The benchmark aluminum price on the LME CMAL3 surged 27 percent in the seven months to the end of August to an 18-month peak. It has since given up some of those gains but is still up about 10 percent so far this year.
The rally was partly driven by speculators, who expected the market to swing into deficit this year after many years of overproduction and surpluses.
The consensus median forecast of analysts polled by Reuters in July was for a surplus of 235,500 metric tons this year, moving to a deficit of 4,444 tons in 2015. A significant minority of analysts expected a deficit in both years.
Those deficit forecasts were partly based on moves by aluminum producers around the world in recent years to slash capacity by millions of tons, but analysts may have to rejig their estimates as some smelters start firing up again.
Chinese restarts are the main focus, since many high-cost smelters were hit hard by the price declines but have now moved into the black.
So far this year, some 1.3 million tons of annual capacity has gone back online in China, according to Richard Lu at consultancy AZ China in Beijing.
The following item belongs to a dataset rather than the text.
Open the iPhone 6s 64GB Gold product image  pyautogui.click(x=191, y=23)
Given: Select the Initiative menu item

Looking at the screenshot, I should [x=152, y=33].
"We suppose there might be some small additional restarts in the northwest like Gansu province ... and the (restarts) number for the full year will be about 1.6 million tons per annum," he said.
Chinese primary aluminum output rose 8.8 percent year-on-year to 2.027 million tons in August, the first time it has broken above the 2 million mark, Commerzbank said in a note.
Most of the Chinese restarts have been based on promised government subsidies, Lu said.
So far, there have not been widespread moves to restart shut smelters outside of China, but continued firm prices and strong premiums could tempt some producers, analysts said.
Japanese aluminum premiums were set last week mostly at record highs of $420 a ton, up 70 percent from a year ago, while European and US premiums have been hovering at record levels.
The world's biggest aluminum producer, United Company Rusal, said on Tuesday that about 40 percent of mothballed capacity could be restarted if prices were buoyant.
"I am tipping Rusal will bring a plant back soon, maybe even this year, but Alcoa won't even think about it until the LME is at $2,700," Paul Adkins of AZ China said.
While closed smelters owned by Alcoa Inc would need an LME price of at least $2,500 a ton to make restarting profitable, Rusal could do so at a lower price, Adkins told the Reuters Global Base Metals Forum.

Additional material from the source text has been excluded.